**ACTIVITY 1:**
Answer these questions about the forum thread on pH-adjusted sugar water, marking each answer with its letter:
(a) What did Phil add to his 1:1 sugar water to lower the pH, and in what amount?
(b) According to Rusty Hills Farm, why does a set formula not work?
(c) What pH range does CS Bee Man aim for, and what does he measure it with?
**ACTIVITY 2:**
Please carry the forum thread on pH-adjusted sugar water forward from its last line.
───── GIVEN PASSAGE ─────
# 1:1 sugar water pH adjusted recipe



## philip.devos (Aug 10, 2013)

This past year when I mixed 1:1 sugar water, I routinely added 1 or 2 tbsp of Bragg apple cider vinegar to move the pH down. In retrospect, I think this is NOT the way to do it.

Does anyone have a recipe for pH adjusted sugar water, OR is my thinking wrong?

I have read in various places that the higher alkaline sugar water may contribute to various ailments, and that the lower pH sugar water may reduce the risk of these ailments.

Phil


----------



## CS Bee Man (Dec 30, 2013)

I use vitamin C crystals from the health food store, about a teaspoon to 12 lbs of sugar in 1:1 or 2:1 syrup. The bees took it fine. I fed for about 5 months last year. I have been a beek for almost a year. Have four hives two nucs and raised two queens.


----------



## Rusty Hills Farm (Mar 24, 2010)

Phil, the problem with a set "formula" is that water's pH varies from place to place. You really have to test the water source you will be using. A simple test kit will do the job for you. Once you know your pH, then you can adjust up or down (usually down) with your Bragg's and retest/tinker with THAT sample until you hit the pH you want. Then you can make your syrup using the figures you've already determined to get your pH. That's what I did anyhow.

Unless somebody out there knows a better way?

FWIW


Rusty


----------



## DRAKOS (Oct 17, 2011)

And what is our target for PH?


----------



## CS Bee Man (Dec 30, 2013)

I shoot for 3.5 to 4 using a PH meter.


----------



## BeeCurious (Aug 7, 2007)
───── RAW DATA ─────
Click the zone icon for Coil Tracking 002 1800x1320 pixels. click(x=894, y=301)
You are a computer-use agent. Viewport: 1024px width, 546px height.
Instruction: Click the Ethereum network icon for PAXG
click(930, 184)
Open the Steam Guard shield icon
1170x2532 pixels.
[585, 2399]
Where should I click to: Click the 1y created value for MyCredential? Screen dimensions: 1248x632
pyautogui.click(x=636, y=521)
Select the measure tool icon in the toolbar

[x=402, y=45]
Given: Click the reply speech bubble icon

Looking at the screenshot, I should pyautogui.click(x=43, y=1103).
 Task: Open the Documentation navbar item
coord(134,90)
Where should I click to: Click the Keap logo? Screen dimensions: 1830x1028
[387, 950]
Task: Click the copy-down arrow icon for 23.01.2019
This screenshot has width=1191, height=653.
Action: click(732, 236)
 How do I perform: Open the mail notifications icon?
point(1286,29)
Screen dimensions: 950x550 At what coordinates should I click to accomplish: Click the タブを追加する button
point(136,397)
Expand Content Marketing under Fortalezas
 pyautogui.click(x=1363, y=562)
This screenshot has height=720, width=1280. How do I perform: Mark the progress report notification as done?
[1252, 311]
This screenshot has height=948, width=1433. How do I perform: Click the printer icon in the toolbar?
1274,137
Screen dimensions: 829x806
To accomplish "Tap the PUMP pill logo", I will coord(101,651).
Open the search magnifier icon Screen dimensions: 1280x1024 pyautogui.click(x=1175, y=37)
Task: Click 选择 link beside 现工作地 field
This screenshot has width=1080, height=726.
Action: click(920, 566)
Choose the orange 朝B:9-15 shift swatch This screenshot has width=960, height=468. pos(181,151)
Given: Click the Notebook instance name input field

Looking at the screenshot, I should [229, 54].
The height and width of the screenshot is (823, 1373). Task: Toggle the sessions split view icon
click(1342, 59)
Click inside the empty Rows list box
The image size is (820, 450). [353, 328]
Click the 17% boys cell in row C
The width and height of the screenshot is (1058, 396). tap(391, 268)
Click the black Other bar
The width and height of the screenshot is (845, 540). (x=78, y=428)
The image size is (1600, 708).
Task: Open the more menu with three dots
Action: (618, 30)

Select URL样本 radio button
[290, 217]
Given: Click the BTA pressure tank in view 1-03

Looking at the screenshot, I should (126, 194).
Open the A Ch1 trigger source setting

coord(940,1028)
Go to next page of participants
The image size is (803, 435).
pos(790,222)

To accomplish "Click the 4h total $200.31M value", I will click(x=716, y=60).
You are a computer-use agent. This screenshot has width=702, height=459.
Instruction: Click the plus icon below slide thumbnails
─────
**FINAL ANSWER 1:**
(a) 1 or 2 tbsp of Bragg apple cider vinegar
(b) Because water's pH varies from place to place.
(c) 3.5 to 4, measured with a pH meter

**FINAL ANSWER 2:**
I use Hydrion short range test papers ( 3.0 to 5.5 ph ) and ascorbic acid to adjust my syrup. For my water, 3.5 grams of ascorbic acid crystals is enough to adjust a batch of 5:3 syrup made with 25 lbs of sugar down to a ph of about 4.0

I should measure the crystals to see approximately what the dry measure would be so that measuring spoons could be used...


----------



## Rusty Hills Farm (Mar 24, 2010)

I aim for 4.0, although nectar varies from as low as 2.9 to as high as 6.4, I believe. The 4.0 seemed like a reasonable middle point to me.

HTH

Rusty


----------



## JWChesnut (Jul 31, 2013)

In my observation, vinegar as an acid source is hard on bees, spoils quickly, and promotes robbing and draws yellow jackets. Powdered ascorbic acid (as a canning supplement) or crushed vitamin C pills have become my practice. Ascorbic acid, Cream or Tartar, Oxalic acid, Acetic acid would all catalyze sugar inversion. Ascorbic is likely the best to prevent souring of the syrup. 

Mostly I have abandoned vinegar because it too easy to overdose the syrup-- you add it as the technical "glug" from the gallon bottle-- as you mix up 10 gallons at a time. And too much gets poured into the mix.

An acid source functions to catalyze the inversion (splitting) of white sugar to glucose-fructose. Once sugar has been split (hydrolyzed); the fructose, itself, becomes a hydrogen donor to the solution and promotes an acid reaction observed in honey.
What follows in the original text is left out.